§ **What is required**
Which lines have the string "list"? Copy all of them from the entries below.
====== Data supplied ======
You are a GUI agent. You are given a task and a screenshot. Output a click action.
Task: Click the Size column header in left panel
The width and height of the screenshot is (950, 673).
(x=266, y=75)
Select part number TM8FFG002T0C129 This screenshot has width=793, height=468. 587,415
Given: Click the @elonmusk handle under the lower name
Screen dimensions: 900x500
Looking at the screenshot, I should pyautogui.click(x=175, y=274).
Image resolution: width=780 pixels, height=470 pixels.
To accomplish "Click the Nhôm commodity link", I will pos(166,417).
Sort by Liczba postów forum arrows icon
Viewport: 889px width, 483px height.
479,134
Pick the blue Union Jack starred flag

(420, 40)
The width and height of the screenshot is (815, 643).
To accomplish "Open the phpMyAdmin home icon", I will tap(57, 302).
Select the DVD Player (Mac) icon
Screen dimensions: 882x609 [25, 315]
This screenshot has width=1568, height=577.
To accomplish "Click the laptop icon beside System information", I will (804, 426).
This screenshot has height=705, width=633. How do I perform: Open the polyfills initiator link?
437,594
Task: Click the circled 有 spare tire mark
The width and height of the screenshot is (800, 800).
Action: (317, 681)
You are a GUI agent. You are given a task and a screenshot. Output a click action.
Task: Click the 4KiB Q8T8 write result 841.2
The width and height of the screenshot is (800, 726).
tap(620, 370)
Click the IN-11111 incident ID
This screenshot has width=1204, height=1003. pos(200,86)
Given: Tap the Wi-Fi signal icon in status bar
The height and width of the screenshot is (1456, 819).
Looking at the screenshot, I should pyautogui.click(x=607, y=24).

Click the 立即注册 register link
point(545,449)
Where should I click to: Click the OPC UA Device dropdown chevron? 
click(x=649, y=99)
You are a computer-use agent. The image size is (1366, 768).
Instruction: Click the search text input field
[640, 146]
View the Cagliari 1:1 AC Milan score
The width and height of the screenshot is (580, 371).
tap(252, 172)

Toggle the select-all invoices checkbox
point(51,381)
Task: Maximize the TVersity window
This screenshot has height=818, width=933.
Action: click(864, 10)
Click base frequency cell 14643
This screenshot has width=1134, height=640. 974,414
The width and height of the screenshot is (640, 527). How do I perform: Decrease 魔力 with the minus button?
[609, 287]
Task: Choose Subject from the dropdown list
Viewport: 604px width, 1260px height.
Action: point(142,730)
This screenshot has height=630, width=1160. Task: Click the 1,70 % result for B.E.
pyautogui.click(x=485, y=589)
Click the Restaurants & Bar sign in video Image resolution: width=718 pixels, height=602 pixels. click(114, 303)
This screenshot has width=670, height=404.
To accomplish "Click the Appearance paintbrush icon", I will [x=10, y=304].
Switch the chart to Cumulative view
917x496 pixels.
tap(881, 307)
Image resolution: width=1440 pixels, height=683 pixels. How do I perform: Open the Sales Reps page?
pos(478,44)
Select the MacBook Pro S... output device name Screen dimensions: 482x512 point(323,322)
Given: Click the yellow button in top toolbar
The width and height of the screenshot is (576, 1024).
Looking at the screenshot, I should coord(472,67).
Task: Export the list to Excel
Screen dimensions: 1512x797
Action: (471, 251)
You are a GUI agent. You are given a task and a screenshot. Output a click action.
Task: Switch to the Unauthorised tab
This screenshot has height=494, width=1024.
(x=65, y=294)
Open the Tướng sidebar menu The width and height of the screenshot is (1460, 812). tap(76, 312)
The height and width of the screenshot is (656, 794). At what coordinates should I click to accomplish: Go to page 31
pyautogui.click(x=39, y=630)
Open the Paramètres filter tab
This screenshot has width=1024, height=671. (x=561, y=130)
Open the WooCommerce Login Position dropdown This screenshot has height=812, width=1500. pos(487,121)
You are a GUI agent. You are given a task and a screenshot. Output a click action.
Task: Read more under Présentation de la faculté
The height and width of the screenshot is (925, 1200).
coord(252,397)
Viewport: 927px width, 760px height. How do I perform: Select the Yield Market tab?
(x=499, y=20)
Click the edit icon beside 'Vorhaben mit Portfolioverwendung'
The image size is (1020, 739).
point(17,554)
======
§ **The answer**
Task: Choose Subject from the dropdown list
Task: Export the list to Excel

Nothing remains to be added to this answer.